(Records drawn from a dataset)

>>>

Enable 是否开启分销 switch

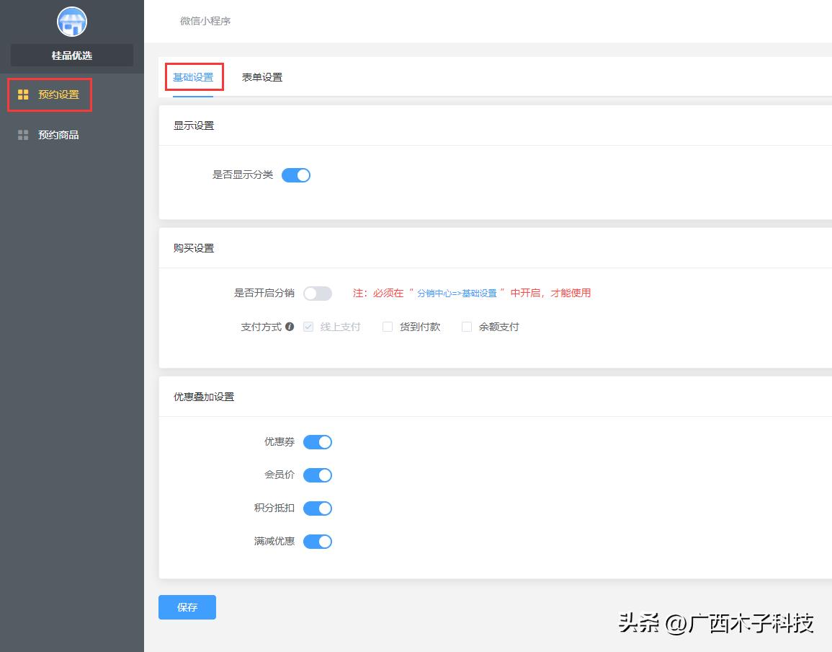[x=317, y=293]
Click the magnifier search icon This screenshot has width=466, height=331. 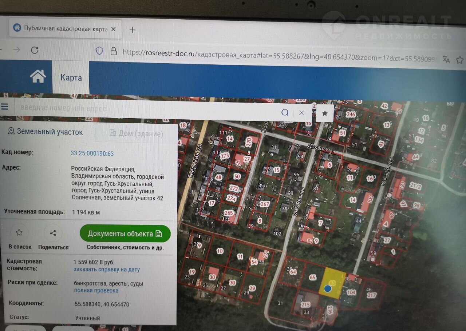point(285,112)
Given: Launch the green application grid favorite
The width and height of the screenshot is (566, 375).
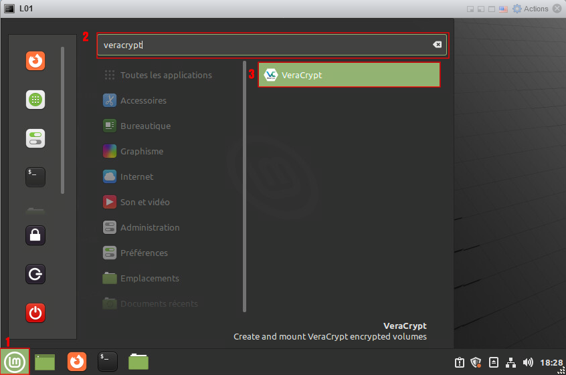Looking at the screenshot, I should tap(35, 100).
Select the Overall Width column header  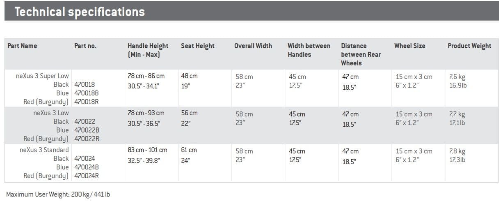pyautogui.click(x=253, y=46)
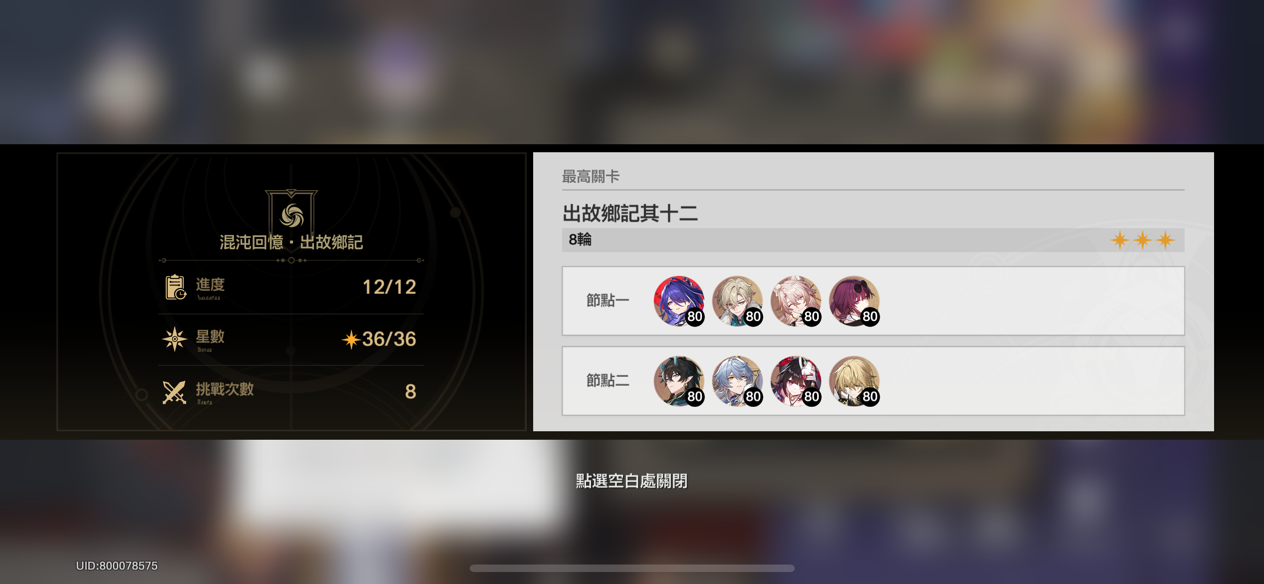Viewport: 1264px width, 584px height.
Task: Select the magenta-haired character in Node One
Action: (x=854, y=301)
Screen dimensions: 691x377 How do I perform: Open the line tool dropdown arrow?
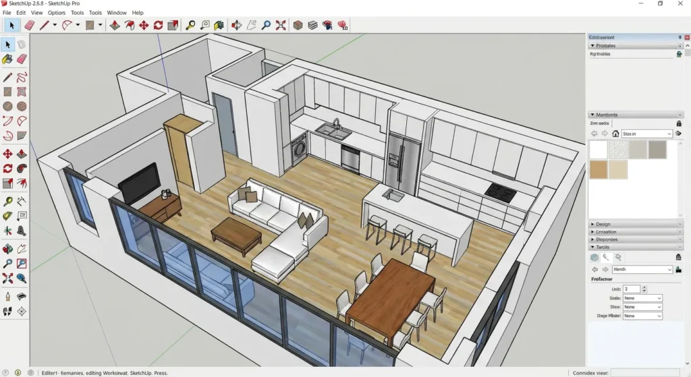(x=55, y=25)
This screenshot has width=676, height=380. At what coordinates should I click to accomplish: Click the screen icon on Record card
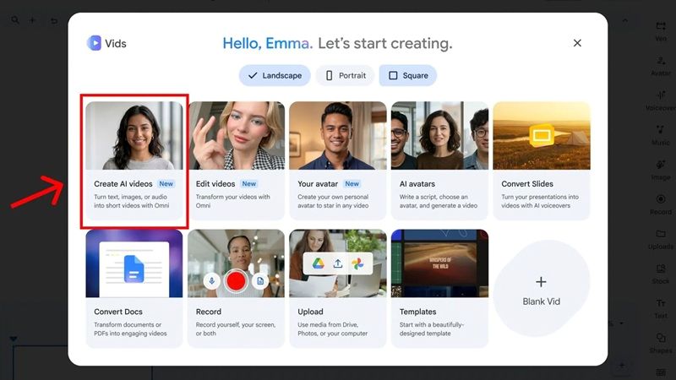coord(260,281)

<<<

▶ TRY IT
Transcribe exactly, and only, the lines from the one containing "This screenshot has width=676, height=380." through the last line of the records above, both included; leave out the pictures.

▶ RESPONSE TO THIS EXERCISE
This screenshot has width=676, height=380. At what coordinates should I click to accomplish: Click the screen icon on Record card
coord(260,281)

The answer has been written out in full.